## Dataset excerpts
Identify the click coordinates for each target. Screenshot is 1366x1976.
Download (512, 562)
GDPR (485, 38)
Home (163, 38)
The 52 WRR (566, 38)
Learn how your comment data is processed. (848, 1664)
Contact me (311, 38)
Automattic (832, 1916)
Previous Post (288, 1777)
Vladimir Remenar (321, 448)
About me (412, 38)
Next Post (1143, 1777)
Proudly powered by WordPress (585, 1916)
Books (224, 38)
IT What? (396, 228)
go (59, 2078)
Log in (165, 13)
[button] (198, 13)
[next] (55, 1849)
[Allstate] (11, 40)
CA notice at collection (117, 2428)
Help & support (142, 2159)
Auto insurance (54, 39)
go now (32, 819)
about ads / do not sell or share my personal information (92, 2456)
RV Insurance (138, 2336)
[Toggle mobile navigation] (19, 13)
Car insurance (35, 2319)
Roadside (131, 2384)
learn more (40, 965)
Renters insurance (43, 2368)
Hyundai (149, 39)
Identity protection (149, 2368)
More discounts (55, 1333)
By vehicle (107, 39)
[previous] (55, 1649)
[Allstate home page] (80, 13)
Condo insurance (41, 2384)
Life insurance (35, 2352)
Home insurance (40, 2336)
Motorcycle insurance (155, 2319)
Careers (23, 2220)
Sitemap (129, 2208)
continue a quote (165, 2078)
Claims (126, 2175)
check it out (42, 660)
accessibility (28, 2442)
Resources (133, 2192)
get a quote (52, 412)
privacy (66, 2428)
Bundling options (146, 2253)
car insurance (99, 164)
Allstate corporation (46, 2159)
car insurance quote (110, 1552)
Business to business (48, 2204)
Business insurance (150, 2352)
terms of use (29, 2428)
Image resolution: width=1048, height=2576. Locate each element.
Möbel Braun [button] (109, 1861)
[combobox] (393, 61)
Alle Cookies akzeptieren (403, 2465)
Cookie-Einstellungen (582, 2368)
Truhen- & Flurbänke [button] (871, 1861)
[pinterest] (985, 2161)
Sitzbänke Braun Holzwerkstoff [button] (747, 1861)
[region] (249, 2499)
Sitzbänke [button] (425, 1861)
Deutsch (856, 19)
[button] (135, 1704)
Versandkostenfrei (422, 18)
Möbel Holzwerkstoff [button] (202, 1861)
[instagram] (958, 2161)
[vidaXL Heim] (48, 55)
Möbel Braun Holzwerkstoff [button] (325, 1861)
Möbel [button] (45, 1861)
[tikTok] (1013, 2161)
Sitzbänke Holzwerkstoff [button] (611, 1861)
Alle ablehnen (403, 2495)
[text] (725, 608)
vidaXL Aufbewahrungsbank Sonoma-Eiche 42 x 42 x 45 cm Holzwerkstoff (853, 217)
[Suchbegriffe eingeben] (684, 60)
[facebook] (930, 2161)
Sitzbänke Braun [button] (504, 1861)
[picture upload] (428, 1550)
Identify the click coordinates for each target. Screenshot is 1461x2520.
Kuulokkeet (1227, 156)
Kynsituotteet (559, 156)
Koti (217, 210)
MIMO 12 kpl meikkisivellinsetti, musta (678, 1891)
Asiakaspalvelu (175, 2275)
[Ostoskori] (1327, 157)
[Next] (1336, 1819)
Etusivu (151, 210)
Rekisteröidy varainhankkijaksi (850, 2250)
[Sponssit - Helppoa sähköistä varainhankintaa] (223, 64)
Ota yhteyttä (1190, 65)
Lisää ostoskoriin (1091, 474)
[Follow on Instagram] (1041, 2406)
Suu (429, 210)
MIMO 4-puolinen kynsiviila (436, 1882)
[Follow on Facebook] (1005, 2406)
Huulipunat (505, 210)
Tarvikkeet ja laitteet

## Task directions
The response has to give back every record verbatim.

## Expected output
Identify the click coordinates for each target. Screenshot is 1366x1976.
Download (512, 562)
GDPR (485, 38)
Home (163, 38)
The 52 WRR (566, 38)
Learn how your comment data is processed. (848, 1664)
Contact me (311, 38)
Automattic (832, 1916)
Previous Post (288, 1777)
Vladimir Remenar (321, 448)
About me (412, 38)
Next Post (1143, 1777)
Proudly powered by WordPress (585, 1916)
Books (224, 38)
IT What? (396, 228)
go (59, 2078)
Log in (165, 13)
[button] (198, 13)
[next] (55, 1849)
[Allstate] (11, 40)
CA notice at collection (117, 2428)
Help & support (142, 2159)
Auto insurance (54, 39)
go now (32, 819)
about ads / do not sell or share my personal information (92, 2456)
RV Insurance (138, 2336)
[Toggle mobile navigation] (19, 13)
Car insurance (35, 2319)
Roadside (131, 2384)
learn more (40, 965)
Renters insurance (43, 2368)
Hyundai (149, 39)
Identity protection (149, 2368)
More discounts (55, 1333)
By vehicle (107, 39)
[previous] (55, 1649)
[Allstate home page] (80, 13)
Condo insurance (41, 2384)
Life insurance (35, 2352)
Home insurance (40, 2336)
Motorcycle insurance (155, 2319)
Careers (23, 2220)
Sitemap (129, 2208)
continue a quote (165, 2078)
Claims (126, 2175)
check it out (42, 660)
accessibility (28, 2442)
Resources (133, 2192)
get a quote (52, 412)
privacy (66, 2428)
Bundling options (146, 2253)
car insurance (99, 164)
Allstate corporation (46, 2159)
car insurance quote (110, 1552)
Business to business (48, 2204)
Business insurance (150, 2352)
terms of use (29, 2428)
Image resolution: width=1048, height=2576. Locate each element.
Möbel Braun [button] (109, 1861)
[combobox] (393, 61)
Alle Cookies akzeptieren (403, 2465)
Cookie-Einstellungen (582, 2368)
Truhen- & Flurbänke [button] (871, 1861)
[pinterest] (985, 2161)
Sitzbänke Braun Holzwerkstoff [button] (747, 1861)
[region] (249, 2499)
Sitzbänke [button] (425, 1861)
Deutsch (856, 19)
[button] (135, 1704)
Versandkostenfrei (422, 18)
Möbel Holzwerkstoff [button] (202, 1861)
[instagram] (958, 2161)
[vidaXL Heim] (48, 55)
Möbel Braun Holzwerkstoff [button] (325, 1861)
Möbel [button] (45, 1861)
[tikTok] (1013, 2161)
Sitzbänke Holzwerkstoff [button] (611, 1861)
Alle ablehnen (403, 2495)
[text] (725, 608)
vidaXL Aufbewahrungsbank Sonoma-Eiche 42 x 42 x 45 cm Holzwerkstoff (853, 217)
[Suchbegriffe eingeben] (684, 60)
[facebook] (930, 2161)
Sitzbänke Braun [button] (504, 1861)
[picture upload] (428, 1550)
Identify the click coordinates for each target. Screenshot is 1461x2520.
Kuulokkeet (1227, 156)
Kynsituotteet (559, 156)
Koti (217, 210)
MIMO 12 kpl meikkisivellinsetti, musta (678, 1891)
Asiakaspalvelu (175, 2275)
[Ostoskori] (1327, 157)
[Next] (1336, 1819)
Etusivu (151, 210)
Rekisteröidy varainhankkijaksi (850, 2250)
[Sponssit - Helppoa sähköistä varainhankintaa] (223, 64)
Ota yhteyttä (1190, 65)
Lisää ostoskoriin (1091, 474)
[Follow on Instagram] (1041, 2406)
Suu (429, 210)
MIMO 4-puolinen kynsiviila (436, 1882)
[Follow on Facebook] (1005, 2406)
Huulipunat (505, 210)
Tarvikkeet ja laitteet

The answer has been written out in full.